SOLUTION:  Expand your playbook. Create standard operating procedures for everything. Don’t allow the playbook to stay in your head. Create teachings on the values of ministry in your church alongside your leaders. Identify I.P.O.D.S. – “Imperatives, Preferences, Optionals, & Don’ts” for each and every ministry. Is this tedious? Yes. But it’s more tedious to clean up after a disastrous ministry.

(2). A failure of Quarterbacking more than Coaching:  Working IN the ministry instead of ON the ministry. Many lead pastors spend all of their time writing sermons or prepping for services. As a result, they’re always “doing ministry” rather than thinking about scaling their ministry. As a result of this constant busyness, there’s always a chaos that looms over the whole church. No one wants to outlead their pastor. And those who attempt to solve the chaos on their own usually do it in a way that’s outside of our values. Thus, we end up demoralizing them by having to tear down their solution with one that actually syncs with our values. So, at the end of the day: If you don’t solve the chaos, then, you’re creating the chaos.

SOLUTION: Prune your schedule and your Time parasites (see my Blog on how I do this here).

(3). A failure of training a single quarterback who may get injured or leave.  At some point, ALL of us will have a key leader (Quarterback) who gets injured, fouls out due to sin, or who switches teams. Thus, I never allow a ministry to have a single rock-star leader. Always have a 2nd and 3rd string leader who understands a significant amount of the playbook.

SOLUTION:  Create growth tracks for every ministry… Processes and Leadership Pipelines to create leaders. Stop wasting time looking for People or Filling Positions. Create Pipelines! And if this is overwhelming to you, at the very least, do planning retreats with individual ministries in which you teach the IPODS of that ministry. Spread the knowledge of the playbook around to multiple leaders. Allow them to hear your values. And never allow anyone to be a lone-ranger-leader – the single genius with a dozen helpers. It’s o.k. to have “linchpin” leaders; however, “if your solution has a single name, it will fail.” Always have a system that utilizes multiple quarterbacks.

(4). A failure to discipline or debrief the team when they botch a play. What good is a playbook if half of the staff think “running the play is optional”? Whatever you EXPECT you must also INSPECT. It’s irritating to have follow-up meetings. But someone needs to do it! Most ministries are “one tough conversation away from a breakthrough.” Quite often, many teams have a player who is regularly transgressing an organizational value. We often overlook it (&/or compensate for this person) to be graceful. Yet, over time, it leads to a complete breakdown in organizational discipline.

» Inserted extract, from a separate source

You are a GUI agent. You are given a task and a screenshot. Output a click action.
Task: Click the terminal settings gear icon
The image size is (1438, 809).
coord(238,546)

SOLUTION: (A).Force staff to have Tough Conversations (not leave them to you). (B). Force staff to have regular “debriefing meetings” (Monday Morn Game Film) where they can receive feedback on the following four areas: (1).What is working; (2). What is NOT working; (3). What is Missing; (4). What is confusing.

(5).The Failure of Playbook Enforcement done Well:

Over the years, I’ve sent many staff on missions to have a tough conversation with someone. And instead of owning it, they’d say: “My pastor wants me to tell you that you aren’t running the play…but, I’m cool with the fact that you always freestyle;” I.e., they made me, the senior leader / play caller, into the bad guy rather than “playing the bad-guy for me” – even though it was their lack of discipline that created the situation.

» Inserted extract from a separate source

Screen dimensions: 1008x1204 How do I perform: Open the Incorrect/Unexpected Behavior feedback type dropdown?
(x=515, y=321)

Or, I had another leader who was happily willing to confront people (disarming bombs); but, they did it so poorly that, I was always cleaning up their messes – which always took more time.

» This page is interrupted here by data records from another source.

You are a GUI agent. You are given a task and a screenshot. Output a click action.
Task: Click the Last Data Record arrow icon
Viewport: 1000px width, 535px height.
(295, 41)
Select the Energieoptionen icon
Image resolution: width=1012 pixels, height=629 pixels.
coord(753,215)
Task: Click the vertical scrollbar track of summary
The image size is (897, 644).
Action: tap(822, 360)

SOLUTION: Micromanage their confrontations until they prove competent. Don’t allow your “bomb squad” to learn on the job. And never assume that the “talent level” of your staff is equal to their emotional intelligence. Your greatest quarterbacks are often the worst confronters or coaches. In fact, here are some of our confrontation IPODS on our Advanced Confrontation Skills page. Or see our extended list on what to do before, during and after a tough conversation.

There is a chaos that only you can solve. Don’t expect other people to know what you know until you’ve spent a significant amount of time with them.